Aubameyang : « On a mis les ingrédients »
Menés après une bonne entame, les Marseillais ont su réagir. Un scénario qui tranche avec certaines déconvenues récentes. « On a mis les ingrédients pour aller la chercher, notamment le mental mais aussi l’intensité qu’on a recherchée toute la semaine. Ça a été le mot d’ordre, tout le monde l’avait bien compris. »
L’ancien joueur d’Arsenal insiste sur le travail effectué en amont. L’intensité était le fil conducteur. Et malgré le but lyonnais en première période, l’OM n’a pas lâché. « On a continué à aller les chercher, à essayer de presser haut. En deuxième période, je pense qu’on a un peu mieux joué, on a continué à mettre de l’intensité. »
Son doublé récompense cet état d’esprit collectif. « Quand tu travailles comme il faut, à l’arrivée tu es récompensé. »
Garder la tête froide
Marseille peut vite s’enflammer. Aubameyang le sait. Le classement reste serré et la saison loin d’être terminée. « Avant le match, je disais aux gars ‘on est quatrièmes, on n’est pas morts, on est encore en Coupe de France, il faut y croire’. »
Mais hors de question de tomber dans l’euphorie. « Il ne faut pas rester dans l’euphorie. On a fêté dans le vestiaire, maintenant place à la récupération. »
Aubameyang : « J’espère que ce sera le déclic »
L’irrégularité marseillaise a souvent été pointée du doigt. Capable du meilleur comme du pire, l’OM cherche encore la constance. « J’espère que ce sera le déclic pour cette fin de saison. Il reste encore 30 points à prendre, à nous de trouver cette régularité en mettant tout ce qu’on a mis ce soir. » Le message est clair : Marseille doit enchaîner.
L’intensité comme ADN
À 36 ans, Aubameyang assume les exigences du football moderne. « L’intensité, c’est le football d’aujourd’hui, il faut savoir s’adapter. Personnellement je me sens encore bien. »
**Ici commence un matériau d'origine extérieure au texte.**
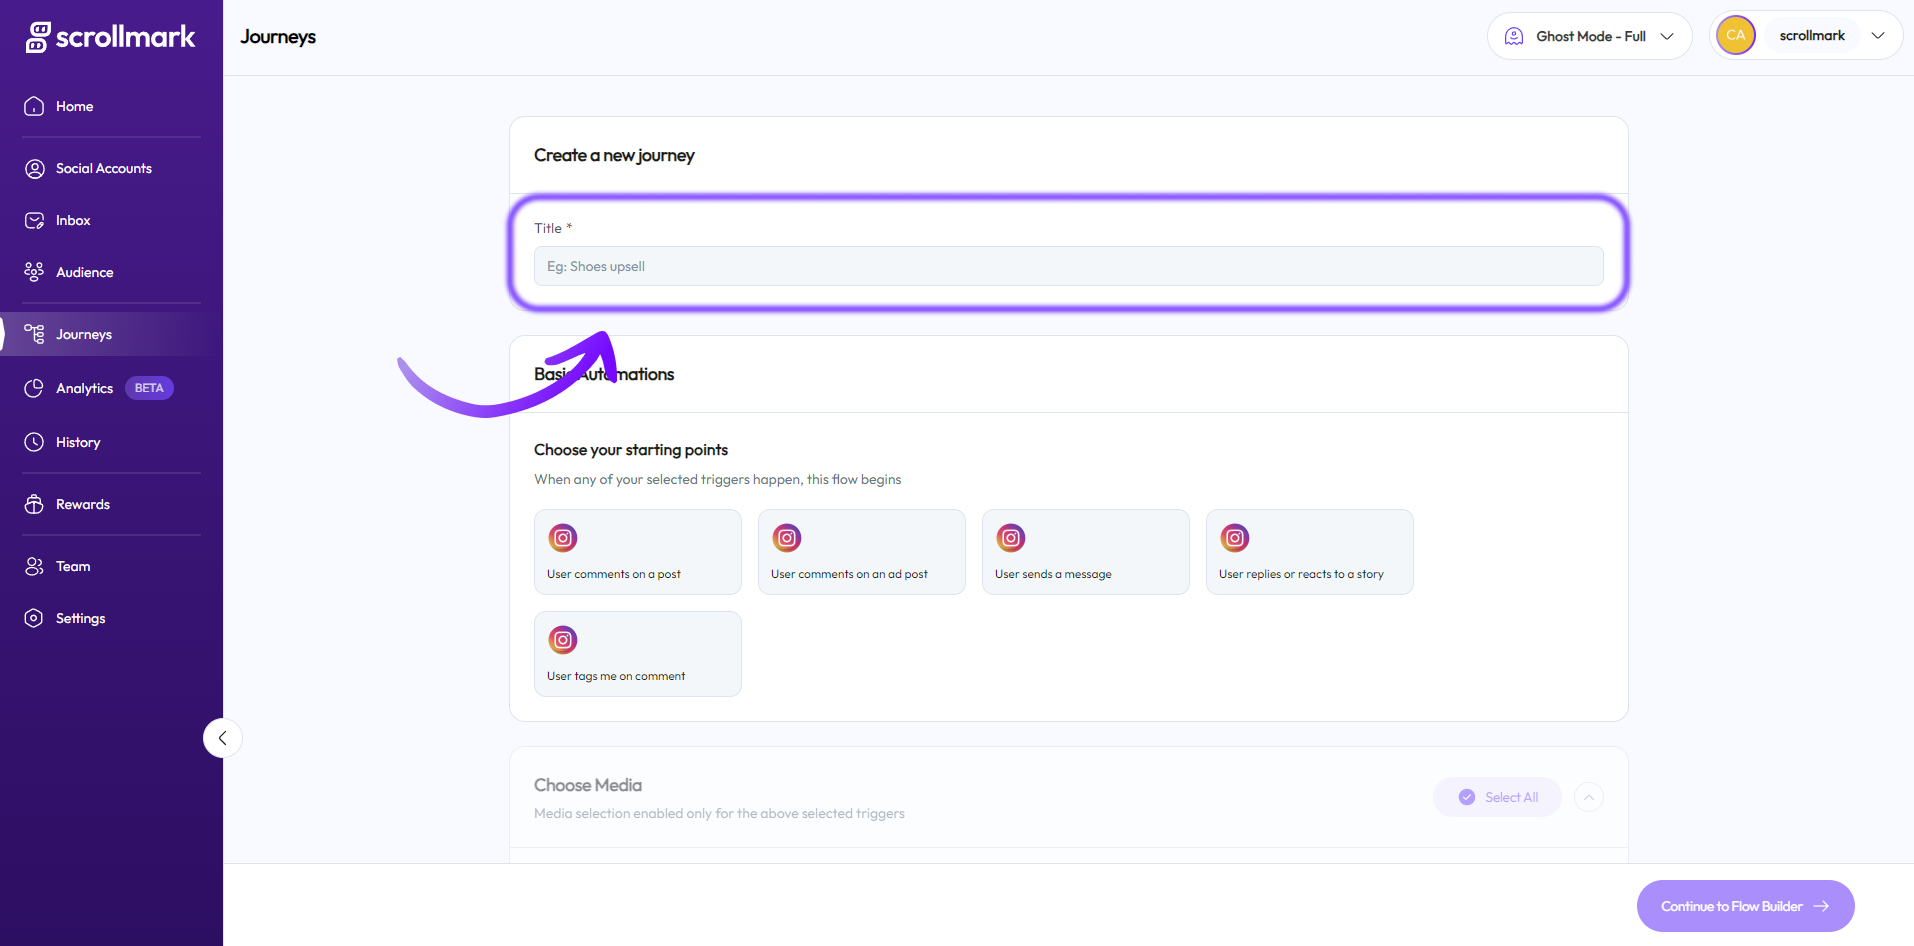Select 'User replies or reacts to a story' trigger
Même si la fin de match a été rude. « C’est vrai que sur la fin de match, je ne vous cache pas que j’avais un peu de crampes (rires). »
Mais le plaisir reste intact. « J’adore faire les efforts, d’autant plus quand tu as un stade qui se lève quand tu envoies un tacle. Je suis revenu ici pour kiffer. »
Marseille a retrouvé du caractère. Reste à savoir si cet Olympico marquera réellement le tournant attendu.